После восстановления дипотношений меня назначили советником советского посольства в Гаване, и на этом посту я проработал почти два года. А в начале мая 1962 года меня неожиданно вызвали в Москву. На другой же день после приезда я был приглашен на беседу к Н. С. Хрущеву, от которого узнал о решении назначить меня послом в Республике Куба. Беседа один на один продолжалась в его кремлевском кабинете более часа. Я рассказывал Хрущеву о проблемах Кубы, о Фиделе, Эрнесто Че Геваре, Рауле Кастро, других руководителях страны. Он задавал мне немало вопросов, причем по ходу беседы, когда требовалось принятие каких-либо решений, не раз снимал трубку телефона и поручал секретарю ЦК КПСС Ф. Р. Козлову разобраться с тем или иным нашим ведомством.
Н. С. Хрущев с большой симпатией говорил о лидерах кубинской революции, уточнял известные ему факты и события. Чувствовалось, что он хорошо понимал положение в стране, о котором знал от многих людей, кому уже довелось побывать там. Особенно мне было здесь заметно влияние Микояна, который был по-настоящему очарован умом и мужеством Фиделя; много рассказывали Н. С. Хрущеву о Кубе его дочь Рада и А. И. Аджубей.
В общем, мне было легко разговаривать с Никитой Сергеевичем на тему Кубы и ее революции: он понимал меня с полуслова. В конце беседы Хрущев пожелал мне успехов в работе и сказал, что Советское правительство сделает все возможное, чтобы помочь революционному народу отстоять свои завоевания от происков американского империализма. Однако он ни словом не обмолвился и даже не намекнул, что у него уже есть намерение, в случае согласия Гаваны, разместить на Кубе наши ракеты. Он только пообещал вызвать меня еще раз, чтобы побеседовать о проблемах Кубы в присутствии других советских руководителей.

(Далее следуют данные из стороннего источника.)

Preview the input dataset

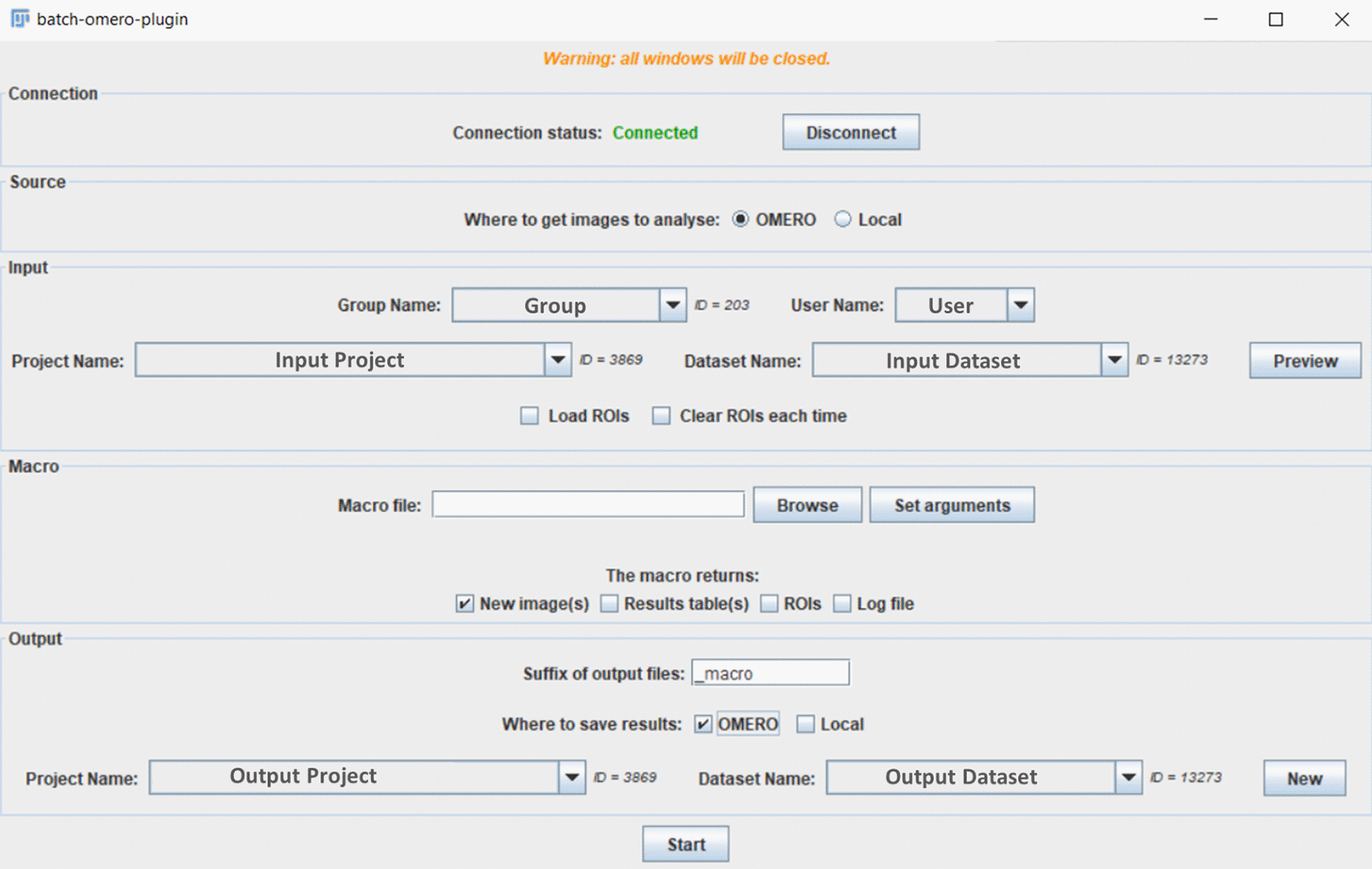pos(1304,361)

Через четыре дня в Кремле состоялась новая беседа, на которой кроме Н. С. Хрущева присутствовали Ф. Р. Козлов, А. И. Микоян, маршал Р. Я. Малиновский, министр иностранных дел А. А. Громыко, командующий ракетными войсками маршал С. С. Бирюзов. Не хотелось вспоминать еще одного участника, но что было, то было: присутствовал и тогдашний кандидат в члены Президиума ЦК КПСС Ш. Р. Рашидов.
Я вновь рассказывал о кубинских делах, своими впечатлениями поделился также Микоян. Хрущев же постоянно задавал вопросы, акцентируя внимание собравшихся на обеспечении обороноспособности Кубы, на решимости ее руководителей и всего народа противостоять американскому нажиму. И вдруг прозвучал вопрос, неожиданность которого повергла меня в оцепенение: Хрущев спросил, как, по-моему, прореагирует Фидель на предложение установить на Кубе наши ракеты. С трудом преодолев замешательство, я все же высказал сомнение в том, что Фидель с таким предложением согласится, поскольку кубинские руководители строят свою стратегию на боеготовности всего народа и на солидарности мирового общественного мнения, народов Латинской Америки с кубинской Революцией.
Мне на это возразил маршал Малиновский, который сказал, что в свое время республиканское правительство Испании открыто пошло на то, чтобы принять военную помощь Советского Союза, а у Кубы должно быть еще больше причин для этого.